--- start Records provided ---

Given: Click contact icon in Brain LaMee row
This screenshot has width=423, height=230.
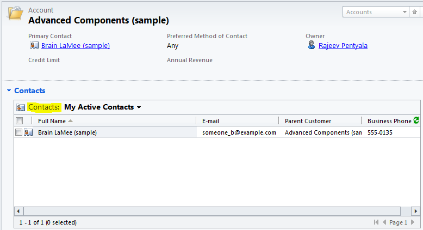Looking at the screenshot, I should point(28,132).
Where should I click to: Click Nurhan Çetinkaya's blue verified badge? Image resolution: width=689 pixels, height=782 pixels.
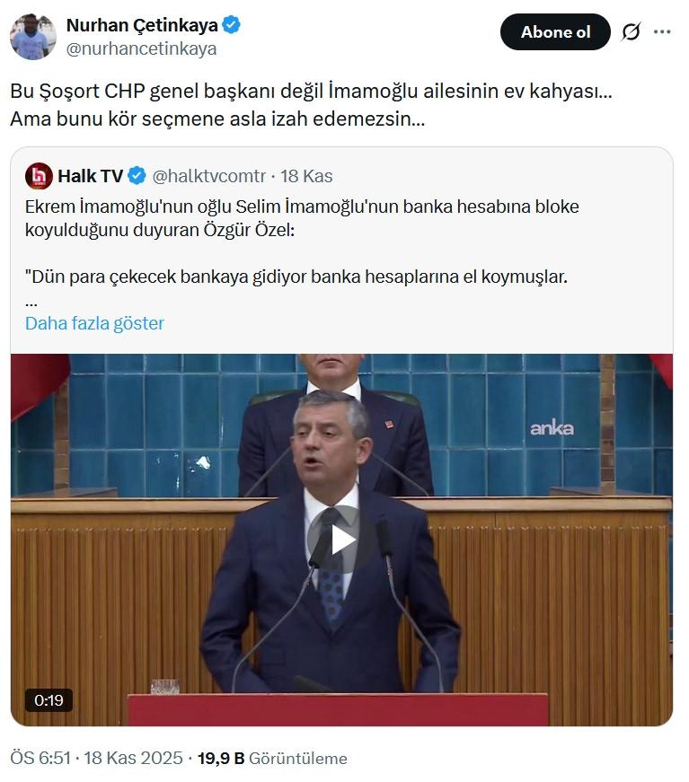coord(231,24)
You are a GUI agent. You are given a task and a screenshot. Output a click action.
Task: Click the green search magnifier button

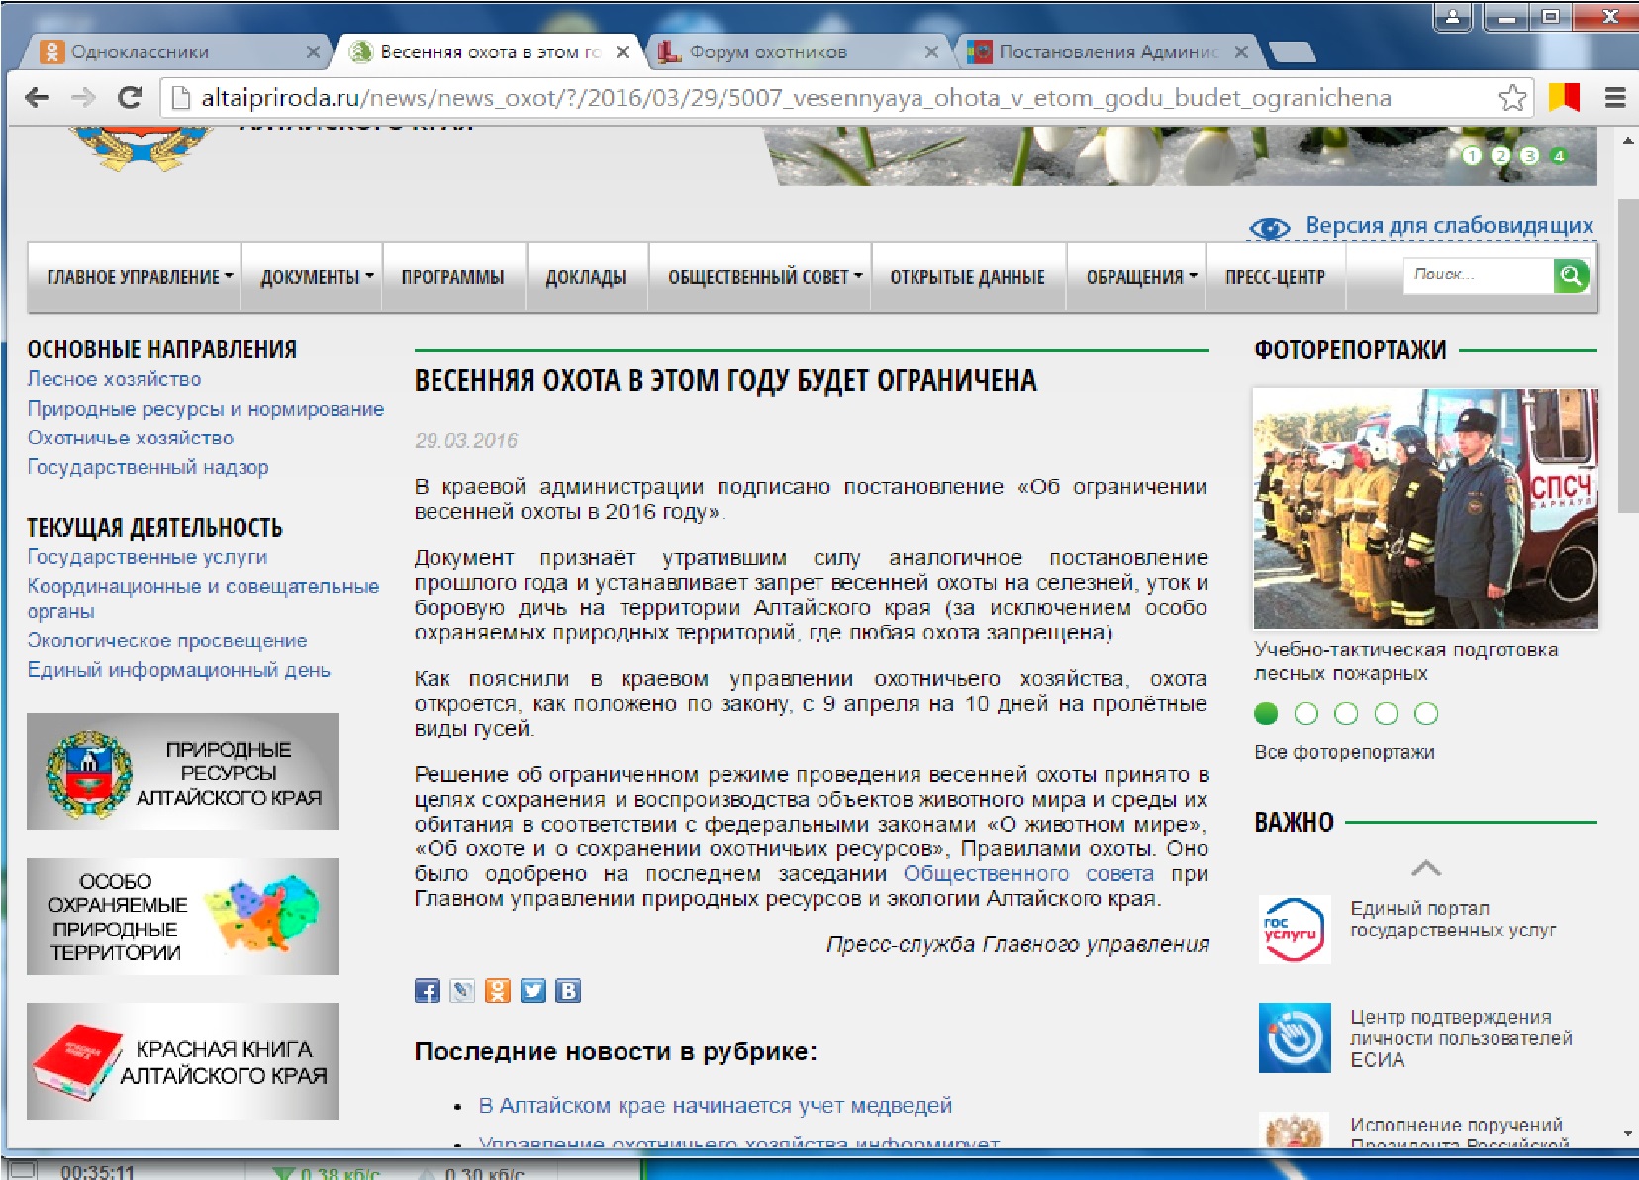(1571, 276)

--- end Records provided ---

Task to complete >> Rewrite all the items above with "magnifier" replaced by "magnifying glass" and everything else left unchanged. Leave the pictures out of your answer.

Solution to this exercise >>
Given: Click contact icon in Brain LaMee row
This screenshot has width=423, height=230.
Looking at the screenshot, I should point(28,132).
Where should I click to: Click Nurhan Çetinkaya's blue verified badge? Image resolution: width=689 pixels, height=782 pixels.
coord(231,24)
You are a GUI agent. You are given a task and a screenshot. Output a click action.
Task: Click the green search magnifying glass button

(1571, 276)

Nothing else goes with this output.